The book opens in London in the well-appointed flat of Oceane, a former dancer turned recluse. She won't leave her house for anyone; she makes vague claims that friends are visiting, but we don't meet them. The tedium is leavened mainly by a "travel agent" who arranges themed evenings when foreigners come round and describe their homelands. As con-ceits go, this was probably better in the conception than in the execution. Our heroine lacks the textured interior life to spend this much time within the same four walls. While her irritation is described with (I believe the phrase is) verbal pyrotechnics, it remains just that - irritation.
She is annoyed by crackheads, burglars and car-thieves. The Millennium Bridge infuriates her, as do most men, prices, the late payment of irrelevantly small fees (she is a freelance designer) and all neighbours. Considering that she never leaves the house, her contact with most of these abominable nuisances is theoretical, which gives her the air of a grumpy pensioner even though she is in her early thirties.
In one rather extraordinary personal epiphany, the nature of evil reveals itself to her in the behaviour of a drug addict who rings on her doorbell at 4.30 in the morning: "I acknowledge that it's remarkably easy to mess up your life. One moment of carelessness or even no moment of carelessness and you're stuffed. But I have to say that I hate these women for the reason that they are pure evil . . . Pure evil is not caring about anything but yourself, even if its effects are sometimes as undramatic as merely ruining someone's sleep."
We're waggling around a big concept in a very conversational way - to believe in "pure" evil at all, one has to believe that it's innate, rather than the cumulative result of circumstance (which carries within it the possibility of redemption). So, logically, it's a tricky label to fix to a crackhead. And besides, if the crackhead really were pure evil, she wouldn't have disturbed Oceane's sleep for a fiver: she would have stabbed her in the neck and moved into her posh flat. Whatever - this concept of "consideration", and how nice it would be if everyone had more of it, is not grand or sturdy enough to underpin this book.
The obvious comparison here is with Richard Tull, Amis's angry hero of The Information - all the same catalysts are in place (noxious fellow city-dwellers with no consideration). And yet, in that character, we had self-parody; there was a lightly mocking interplay between author and narrator; there was, to put it bluntly, a bit of humour.
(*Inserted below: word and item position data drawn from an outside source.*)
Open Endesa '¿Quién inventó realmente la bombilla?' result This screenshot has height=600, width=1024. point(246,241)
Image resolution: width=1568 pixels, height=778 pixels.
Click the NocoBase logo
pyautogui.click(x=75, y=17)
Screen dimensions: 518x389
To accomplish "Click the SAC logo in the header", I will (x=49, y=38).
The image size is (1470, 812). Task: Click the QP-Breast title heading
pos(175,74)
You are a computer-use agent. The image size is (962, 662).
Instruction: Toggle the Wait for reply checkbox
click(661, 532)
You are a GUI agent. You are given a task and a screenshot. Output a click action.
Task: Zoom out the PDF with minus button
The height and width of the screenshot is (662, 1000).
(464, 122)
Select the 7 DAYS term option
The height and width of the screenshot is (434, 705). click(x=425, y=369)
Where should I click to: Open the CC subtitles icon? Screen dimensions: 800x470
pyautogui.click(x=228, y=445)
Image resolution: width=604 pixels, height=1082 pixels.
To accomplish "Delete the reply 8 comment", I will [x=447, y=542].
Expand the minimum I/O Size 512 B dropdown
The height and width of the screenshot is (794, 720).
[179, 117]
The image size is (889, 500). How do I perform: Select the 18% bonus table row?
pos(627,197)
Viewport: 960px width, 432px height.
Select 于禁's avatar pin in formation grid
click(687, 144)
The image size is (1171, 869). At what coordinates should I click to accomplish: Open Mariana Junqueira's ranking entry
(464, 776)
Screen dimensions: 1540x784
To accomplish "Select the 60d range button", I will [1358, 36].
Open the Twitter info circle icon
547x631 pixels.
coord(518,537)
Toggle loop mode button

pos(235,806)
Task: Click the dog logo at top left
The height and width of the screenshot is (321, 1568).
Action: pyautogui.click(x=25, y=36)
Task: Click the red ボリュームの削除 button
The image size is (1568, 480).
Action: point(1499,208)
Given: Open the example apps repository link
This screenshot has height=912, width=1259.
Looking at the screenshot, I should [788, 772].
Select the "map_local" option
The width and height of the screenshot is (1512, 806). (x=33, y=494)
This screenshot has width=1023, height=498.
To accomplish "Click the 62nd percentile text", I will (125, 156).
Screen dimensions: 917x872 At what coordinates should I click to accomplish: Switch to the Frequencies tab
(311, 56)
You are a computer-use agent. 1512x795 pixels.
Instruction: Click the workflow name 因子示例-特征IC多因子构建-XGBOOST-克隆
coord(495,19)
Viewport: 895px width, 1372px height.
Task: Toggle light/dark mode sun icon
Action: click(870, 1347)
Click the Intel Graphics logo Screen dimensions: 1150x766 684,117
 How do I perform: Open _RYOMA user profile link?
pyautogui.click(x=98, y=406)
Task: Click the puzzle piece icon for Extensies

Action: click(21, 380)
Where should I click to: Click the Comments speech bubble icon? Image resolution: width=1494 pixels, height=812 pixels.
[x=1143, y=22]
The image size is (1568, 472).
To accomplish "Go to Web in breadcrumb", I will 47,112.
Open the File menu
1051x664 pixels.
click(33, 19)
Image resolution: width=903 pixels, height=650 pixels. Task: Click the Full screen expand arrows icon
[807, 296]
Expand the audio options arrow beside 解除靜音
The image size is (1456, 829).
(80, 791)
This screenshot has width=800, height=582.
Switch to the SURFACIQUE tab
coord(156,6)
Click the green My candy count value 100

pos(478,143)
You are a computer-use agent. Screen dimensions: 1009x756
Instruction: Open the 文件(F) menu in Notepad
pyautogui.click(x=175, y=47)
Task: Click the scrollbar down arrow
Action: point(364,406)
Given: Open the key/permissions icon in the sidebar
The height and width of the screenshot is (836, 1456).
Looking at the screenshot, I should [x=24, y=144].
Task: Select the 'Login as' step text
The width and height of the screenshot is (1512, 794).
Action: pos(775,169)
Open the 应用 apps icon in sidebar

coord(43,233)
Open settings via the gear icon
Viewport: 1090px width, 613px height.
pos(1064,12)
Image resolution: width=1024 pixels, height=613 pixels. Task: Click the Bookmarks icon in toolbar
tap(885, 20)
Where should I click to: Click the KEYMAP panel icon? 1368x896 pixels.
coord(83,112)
There is very little humour in the mental processes of Oceane. I suspect this is one of the casualties of having a female narrator (though, as heroines go, she is much more credibly female than anything Fischer's contemporaries have come up with lately - Nick Hornby, say).
Blessedly, a flashback occurs and we're in Barcelona, slipping on Oceane's (erotic) dancing shoes. Strangely, even though truly bad things are going down in the strip club (people keep getting murdered), Oceane is in a much better mood. Fischer's writerly skill is out in force in Barcelona: he describes the whole spectrum of sex, from the fake ecstatic writhing of the floor show to the far less graceful business of real-life lust, and he does it with enormous boldness and likeable perspicacity. As a reader, you want to stay in Barcelona for the rest of the book but unfortunately people keep getting killed, Oceane gets bored, and a debt-collector called Audley is on his way to Yugoslavia, which makes the novel sound more political than it is.
Where Oceane is consistently cross, Audley is wilfully unpredictable. You can never quite work out why he's ended up wherever he's ended up (except when he's under instruction from Oceane). He is also a misanthropist but seems ready to be persuaded otherwise. He gets into a lot of scrapes, many of them amusing ones.
Anyway, there's a lady, and a man, and the only other important protagonist (Oceane's ex) is dead, so you can probably guess the rest. This is far more interesting than your average modern "love" story, and ranges confidently between a very large number of topics, small and large. It's good - it just isn't as good as it could have been. Whether this is why Fischer's in a really bad mood, it's impossible to say.